No doubt the many people with ParkingEye CCJs who have already reported these to casehub will be keeping a keen eye on the situation.

Happy Parking

The Parking Prankster


  1. "assess the role of parking companies and examine how drivers are informed of fines"

    1. One way to inform drivers, well actually the RK's, would be to insist that all "fines" are sent out by recorded delivery.

  2. yes the article was reported in the daily mail this morning , however on the 12th September this year they had an article and interviewed Mrs May , a spokesperson said (12th September) ""The Prime Minister’s spokesman said: ‘There is an investigation now under way. We have a strong legal system and it is important that it cannot be abused. That is why the Ministry of Justice is now taking work to look into the specific issue around CCJs.’", so is this a new consultation , or were we lied to back in september (DM link is available)

  3. If the person knows that they have a parking ticket and they therefore have someone who believes that money is owed and that it could go to court, surely the recipient of the ticket has a duty to contact the collection company concerned to make sure that doesn't happen. If they are going to ignore everything or not pay and not update the address, then I think the problem is with the driver who leaves a matter outstanding.

    1. You are missing the point. Parking companies are deliberately abusing the system.

    2. E-Z pickins
      System can be easily fixed by amending pofa. Any CC claim must have a signed statement showing address of RK on date claim filed.

  4. @Dave Lewis
    In the ideal world of course. However this is the world of the private parking company and your comment assumes that, for example, "ghost PCN's" (PCN's that are photographed in situ on a car's windscreen but mysteriously vanish by the time the driver returns) don't exist and that vehicle keepers knew of the PCN in the first place. After all, it is the keepers who have/are falling victim to these CCJ's. The number of instances of notices we are assured were sent by parking companies simply never arriving defies logic - and the assurances. Furthermore, the dogged pursuit, by certain parking companies and their fellow travellers, of cases originating before the passing into law of the Protection of Freedoms Act guarantees that the number of "ambush CCJ's" can only increase. And this practice continues unabated despite the Government's announcement in September.

  5. Hopefully they will also review the 14 day default win timing, go away on a fortnight's holiday and you could easily get a default judgement against you without being able to do anything at all about it.

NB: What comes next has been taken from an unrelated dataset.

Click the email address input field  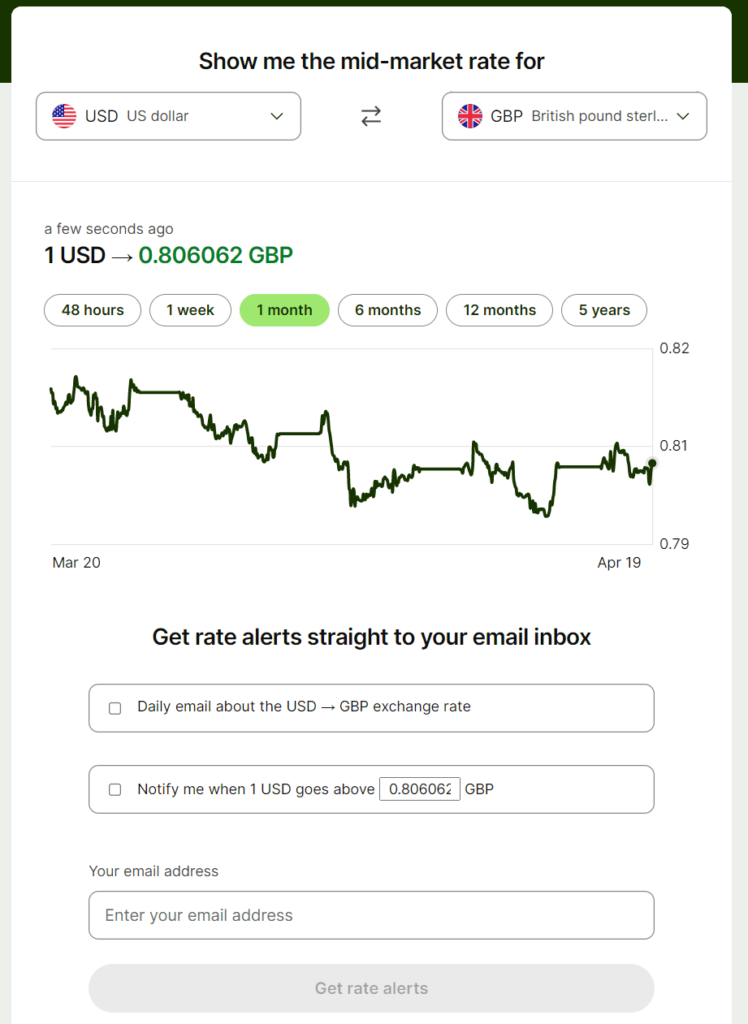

    I wonder if Dave Lewis would inform everyone who may have a potential debt to going back SIX YEARS when he moves.....I'll hazard a guess....

  6. There is another major issue to afflict this shameful
    industry - advertisement planning consent. I have
    researched dozens of the most controversial sites across England and Wales, and have been in touch
    with the respective planning departments. Some 40 councils have already confirmed that many car park signs require planning consent, which cannot be back-
    dated. Consent runs only from the date of the
    decision, and normally runs for 5 years at a time.

    In a typical case, the (contract-bearing) signs were installed in 2012, but didn't get consent until 2015, with possibly hundreds of PCN's issued between times. Although the contracts may nevertheless still be legally enforceable, both ATA/AOS schemes require car park operators to obey the law, and the Supreme Court in ParkingEye/Beavis, at 111, held that although the code of practice may not be legally binding all operators must abide by the code in order to obtain keeper details. Without these there is no ANPR.

    Finally, all landowner contracts I have seen state
    that it is a condition precedent (as well as con-
    current and subsequent) that all necessary
    permissions (and that includes planning) must be in place for the signs to be displayed. No wonder these contracts are kept secret and rarely seen in court!